I use a header only library in my C++ project.
When I make a change in my code, Visual Studio starts parsing files in my solution, including the included library.
Since the library is big, parsing it is slow and I have to wait for a long time until IntelliSense becomes relevant again.
Is there a way to speed up this parsing, perhaps, by excluding the library from IntelliSense?
This question is NOT a duplicate of Visual Studio 2017 is too slow during building and debugging because it deals specifically with speeding up IntelliSense, which is not touched by the other question, nor it's answers.
This seemingly unrelated issue fixed slow IntelliSense for me: https://stackoverflow.com/a/55401328/6800366
Maybe unchecking "Enable rich client visual experience" also helps for you. It made no difference for me.
You can increase Rescan Solution interval in the VS settings. Goto Options -> Text Editor -> C/C++ -> Advanced and set Rescan Solution interval to desired minutes.
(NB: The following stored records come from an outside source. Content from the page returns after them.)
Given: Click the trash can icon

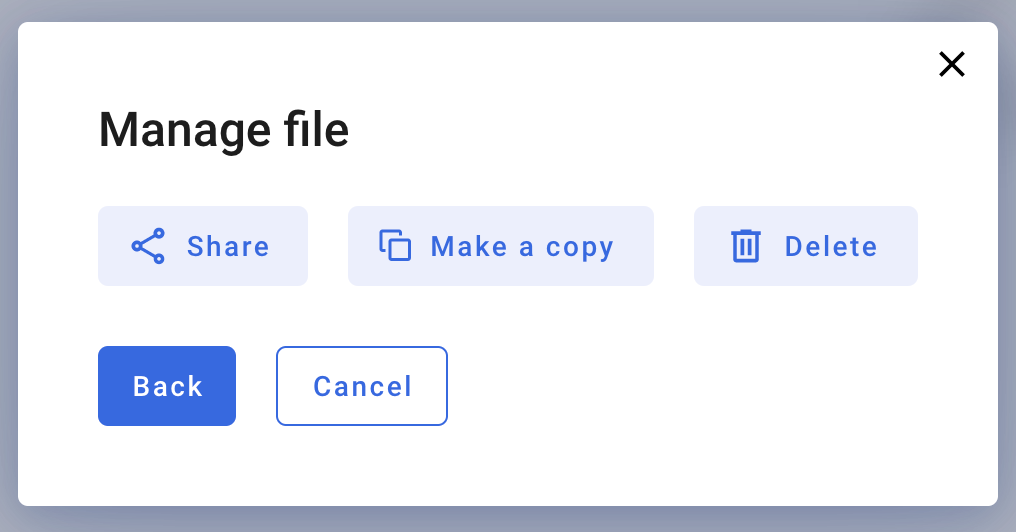Looking at the screenshot, I should click(746, 246).
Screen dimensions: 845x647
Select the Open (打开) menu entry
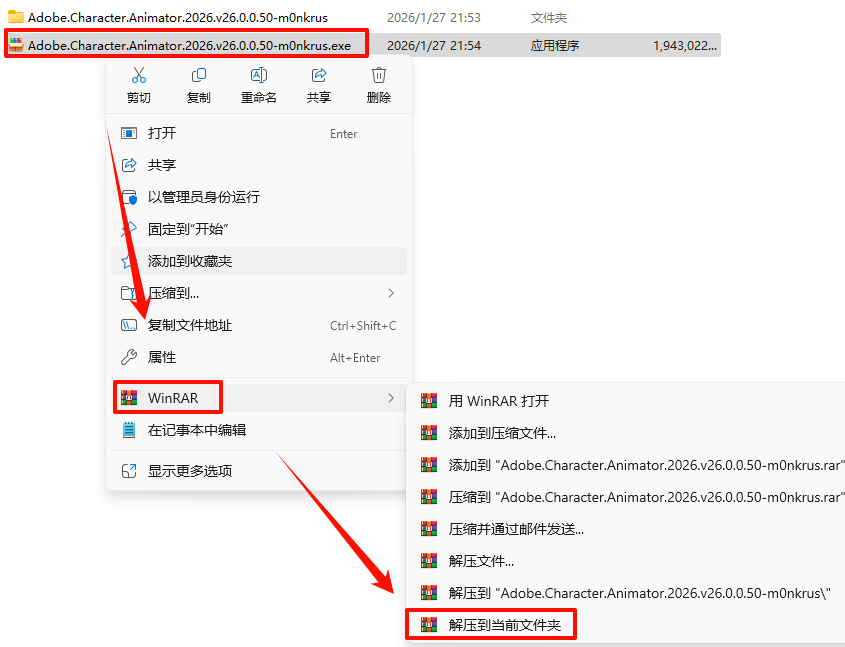(259, 133)
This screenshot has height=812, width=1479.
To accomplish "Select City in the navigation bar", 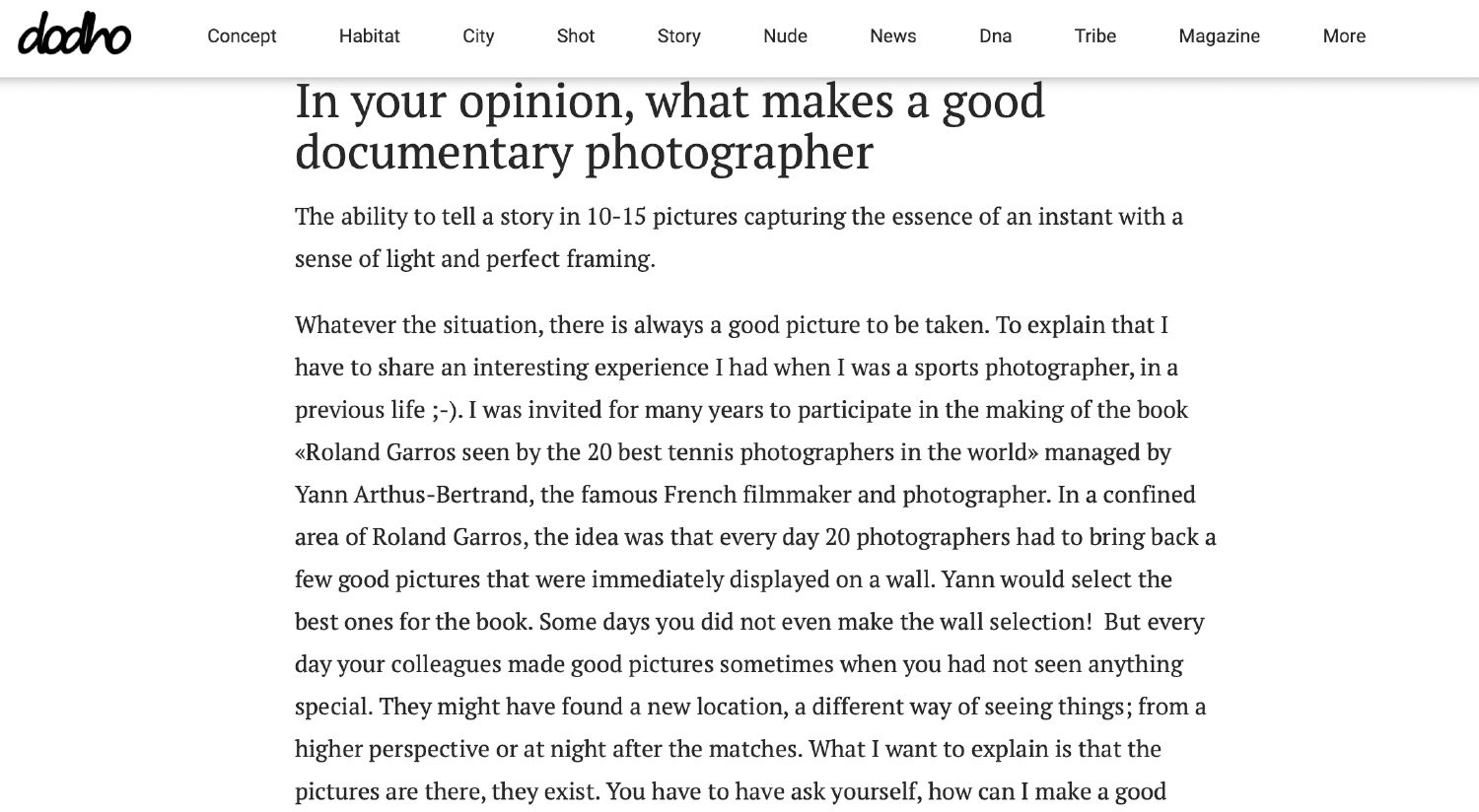I will pyautogui.click(x=478, y=36).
I prefer 5000. The value must be between 0 and 5000.
Changes you make are parsed in real time (ie: as you make them), however every set amount of time a complete parse is triggered to ensure that the whole database is up to date. This extra parse won’t actually clean up your database and recreate it from scratch but rather scan for changes made on files that are not active (take for example opening one of the header files your project is referencing on a different instance of Visual Studio). By default this is every 60 minutes, by changing this you can control that interval.
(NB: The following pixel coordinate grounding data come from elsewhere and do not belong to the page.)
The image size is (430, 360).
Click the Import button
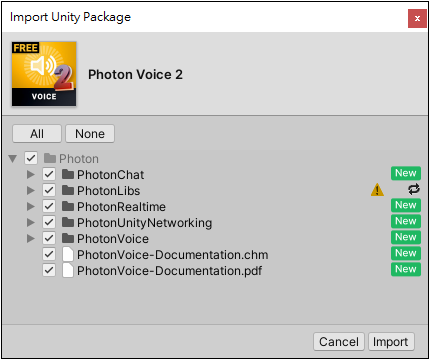391,342
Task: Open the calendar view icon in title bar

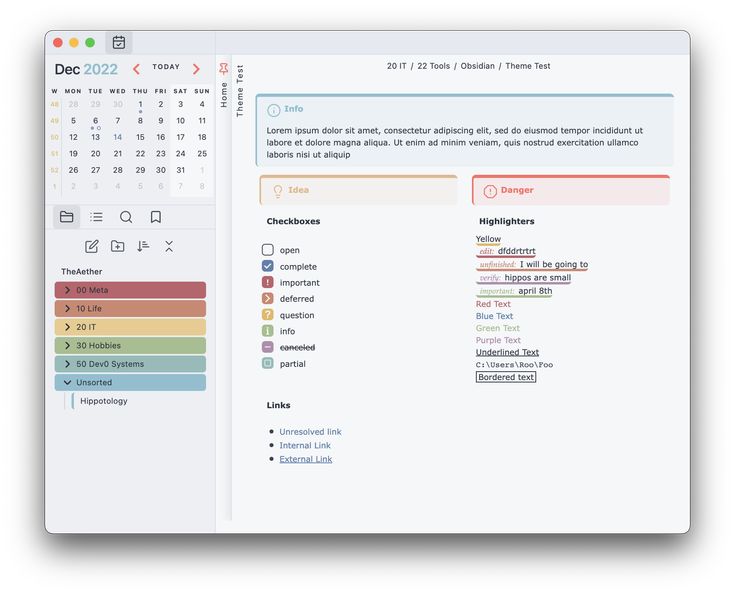Action: tap(119, 42)
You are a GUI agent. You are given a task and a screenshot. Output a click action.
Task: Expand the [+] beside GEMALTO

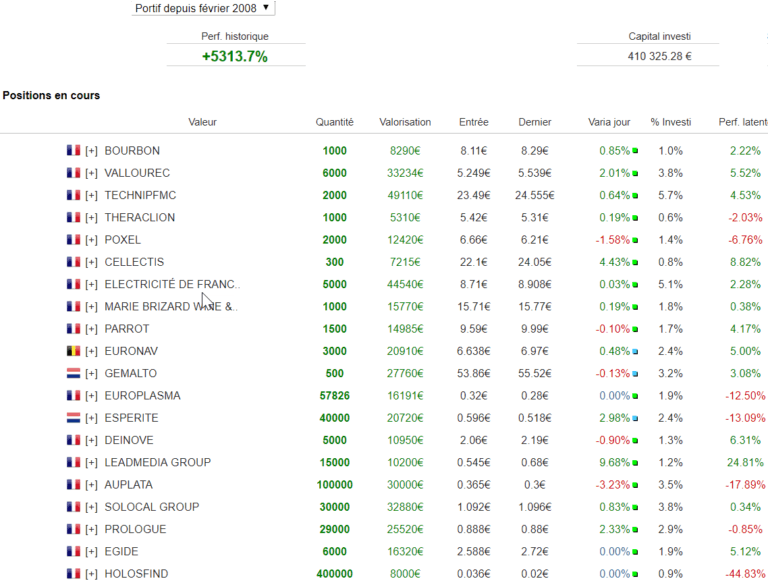pyautogui.click(x=91, y=373)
1) Visual settings, 2) re-scan interval and 3) deletion of project cache made limited (if any for 1,2) effects in my case.
Then I start playing with Automatic Precompiled Header Cache Quota (Tools > Options > Text Editor > C/C++ > Advanced). In first step I've increased it from default 50Gb to 75gb - guess what: it became slower and slower. Once cache directory ([solution directory].vs) reached the limit - IntelliSense became completely useless.
If you think: really, how 50gb-75gb of precompiled code could lead to faster IntelliSense? Such amount of data has to be indexed, queried... maintained. Setting limit to 10Gb made my day. IntelliSense became responsive as it should be.
I have to point out that issue is not limited to VS2017, but also occurs in VS2019. This issue actually made me trying VS2019. While VS2019 is really much better with C++ than VS2017, it has the same problem with project cache. Also, it is important to say that this is not only VS C++ issue, I had same/similar problem with project cache [.vs] back in my C# years. It is just more drastic with C++ projects due language specifics.